> TEXT PROVIDED
You can see pics of my BirdHouse and aviary in my photo album. Mine goes to the ground. It has wire on the ground covered with sand/gravel mix. I leave the slide door open almost all the time. I only close it if the temps get into the teens as the aviary is wrapped in clear tarp for the winter. My little trap door is a converted bluebird house. I didn't train my two rollers to use it they figured it out on their own. My two large Kings, however, cannot fit thru it.


----------



## Jay3 (May 4, 2008)

Debbie, that has to be one of the cutest lofts I've seen. It's just adorable. I'm jealous! But how do you keep the floor of the aviary disinfected?


----------



## bluebirdsnfur (Jan 20, 2009)

Jay3 said:


> Debbie, that has to be one of the cutest lofts I've seen. It's just adorable. I'm jealous! But how do you keep the floor of the aviary disinfected?


Thank you, Jay3! I don't disinfect it. I just scoop poo every now and then add some DE and stir up the sand and/or add more as needed. I put a bale of straw-still tied-in the aviary and the birds love to get on it and pull pieces out and take 'em inside. Keeps 'em busy.

BTW . . .you have a great looking loft and some very beautiful birds!


----------



## Jay3 (May 4, 2008)

Thanks. And the bale of hay idea is great. I'd love to see them pulling out the pieces. I have a hamper in my loft to hold the hay, but it has holes in it, and they don't always wait til I dole it out. They steal it through the holes. LOL. I mean it, your loft is just so cute. I love the Christmas lights. Very homey and cozy! You did a great job!

> RECORDS FOR THE EXERCISE
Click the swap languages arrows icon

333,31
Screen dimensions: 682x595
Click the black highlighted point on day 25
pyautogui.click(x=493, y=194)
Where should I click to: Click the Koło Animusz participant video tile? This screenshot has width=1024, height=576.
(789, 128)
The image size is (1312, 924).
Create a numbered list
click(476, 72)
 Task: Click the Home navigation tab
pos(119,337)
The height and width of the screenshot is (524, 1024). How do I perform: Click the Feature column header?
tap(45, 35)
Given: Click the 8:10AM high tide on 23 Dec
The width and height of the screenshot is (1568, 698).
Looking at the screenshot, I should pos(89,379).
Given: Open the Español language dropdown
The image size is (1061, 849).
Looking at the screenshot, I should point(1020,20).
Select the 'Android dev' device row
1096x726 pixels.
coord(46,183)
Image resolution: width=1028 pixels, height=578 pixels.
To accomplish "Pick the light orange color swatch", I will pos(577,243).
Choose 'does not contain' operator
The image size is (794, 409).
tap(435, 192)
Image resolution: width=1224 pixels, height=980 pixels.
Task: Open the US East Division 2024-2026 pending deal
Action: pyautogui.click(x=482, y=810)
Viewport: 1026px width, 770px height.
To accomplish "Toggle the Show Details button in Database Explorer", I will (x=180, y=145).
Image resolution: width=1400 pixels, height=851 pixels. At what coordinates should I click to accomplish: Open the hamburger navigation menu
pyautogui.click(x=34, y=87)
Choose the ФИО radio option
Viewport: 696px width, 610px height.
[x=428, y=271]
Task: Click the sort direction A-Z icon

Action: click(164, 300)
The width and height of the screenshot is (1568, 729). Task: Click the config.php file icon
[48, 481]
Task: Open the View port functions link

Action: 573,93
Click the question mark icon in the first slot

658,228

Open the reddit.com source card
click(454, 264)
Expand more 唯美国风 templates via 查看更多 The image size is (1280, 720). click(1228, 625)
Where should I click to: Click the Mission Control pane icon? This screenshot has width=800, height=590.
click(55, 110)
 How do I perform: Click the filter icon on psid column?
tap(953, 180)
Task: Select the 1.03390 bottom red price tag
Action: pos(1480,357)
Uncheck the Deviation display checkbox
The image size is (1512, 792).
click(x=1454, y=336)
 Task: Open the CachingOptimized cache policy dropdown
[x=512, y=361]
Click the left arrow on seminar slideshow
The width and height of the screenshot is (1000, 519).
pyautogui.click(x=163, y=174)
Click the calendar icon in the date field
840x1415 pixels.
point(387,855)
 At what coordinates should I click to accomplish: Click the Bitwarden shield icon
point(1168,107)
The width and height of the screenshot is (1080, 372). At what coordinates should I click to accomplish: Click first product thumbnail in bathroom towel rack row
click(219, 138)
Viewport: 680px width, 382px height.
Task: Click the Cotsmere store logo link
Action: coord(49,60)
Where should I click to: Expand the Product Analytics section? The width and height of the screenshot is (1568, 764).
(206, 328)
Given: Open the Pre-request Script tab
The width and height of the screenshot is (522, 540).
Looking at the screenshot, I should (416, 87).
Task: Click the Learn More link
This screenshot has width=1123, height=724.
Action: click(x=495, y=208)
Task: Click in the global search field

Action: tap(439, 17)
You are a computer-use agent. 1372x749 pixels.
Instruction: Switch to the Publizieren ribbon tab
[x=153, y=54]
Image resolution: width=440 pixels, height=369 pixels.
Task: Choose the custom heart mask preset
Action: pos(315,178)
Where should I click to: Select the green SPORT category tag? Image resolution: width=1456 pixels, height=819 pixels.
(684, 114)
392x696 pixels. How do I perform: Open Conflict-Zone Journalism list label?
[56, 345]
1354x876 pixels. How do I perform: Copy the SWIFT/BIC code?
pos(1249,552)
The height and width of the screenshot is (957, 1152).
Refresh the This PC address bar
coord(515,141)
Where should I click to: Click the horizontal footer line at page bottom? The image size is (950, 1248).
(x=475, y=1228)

> REQUIREMENT A
Copy the rows word for word, starting at the first row and ending at the line that contains "coord(46,183)", with both of those lines included.
> REQUIREMENT B
Write the next part of the forum thread about the pigeon loft and aviary, picking up after its final sentence.
The forum thread and the rows were taken from separate sources.

> EXPECTED ANSWER A
Click the swap languages arrows icon

333,31
Screen dimensions: 682x595
Click the black highlighted point on day 25
pyautogui.click(x=493, y=194)
Where should I click to: Click the Koło Animusz participant video tile? This screenshot has width=1024, height=576.
(789, 128)
The image size is (1312, 924).
Create a numbered list
click(476, 72)
 Task: Click the Home navigation tab
pos(119,337)
The height and width of the screenshot is (524, 1024). How do I perform: Click the Feature column header?
tap(45, 35)
Given: Click the 8:10AM high tide on 23 Dec
The width and height of the screenshot is (1568, 698).
Looking at the screenshot, I should pos(89,379).
Given: Open the Español language dropdown
The image size is (1061, 849).
Looking at the screenshot, I should point(1020,20).
Select the 'Android dev' device row
1096x726 pixels.
coord(46,183)

> EXPECTED ANSWER B
----------



## bluebirdsnfur (Jan 20, 2009)

Thanks again Jay3! I do love my little chicken/pigeon BirdHouse!

Wildflush, you can keep the water from freezing by making a cookie tin heater. My DH cut a hole in the side, put in a light socket with a cord and put a 40 watt bulb in it. Put the lid back on and plug it in. Set your water container on the tin. I have not had water freeze all winter! 

Got the idea from www.BackyardChickens.com


----------



## WildFlush (Feb 17, 2010)

Pretty slick. Thank you!



bluebirdsnfur said:


> Thanks again Jay3! I do love my little chicken/pigeon BirdHouse!
> 
> Wildflush, you can keep the water from freezing by making a cookie tin heater. My DH cut a hole in the side, put in a light socket with a cord and put a 40 watt bulb in it. Put the lid back on and plug it in. Set your water container on the tin. I have not had water freeze all winter!
> 
> Got the idea from www.BackyardChickens.com


----------



## Jay3 (May 4, 2008)

Now that's a pretty easy thing to do, as long as you have electricity.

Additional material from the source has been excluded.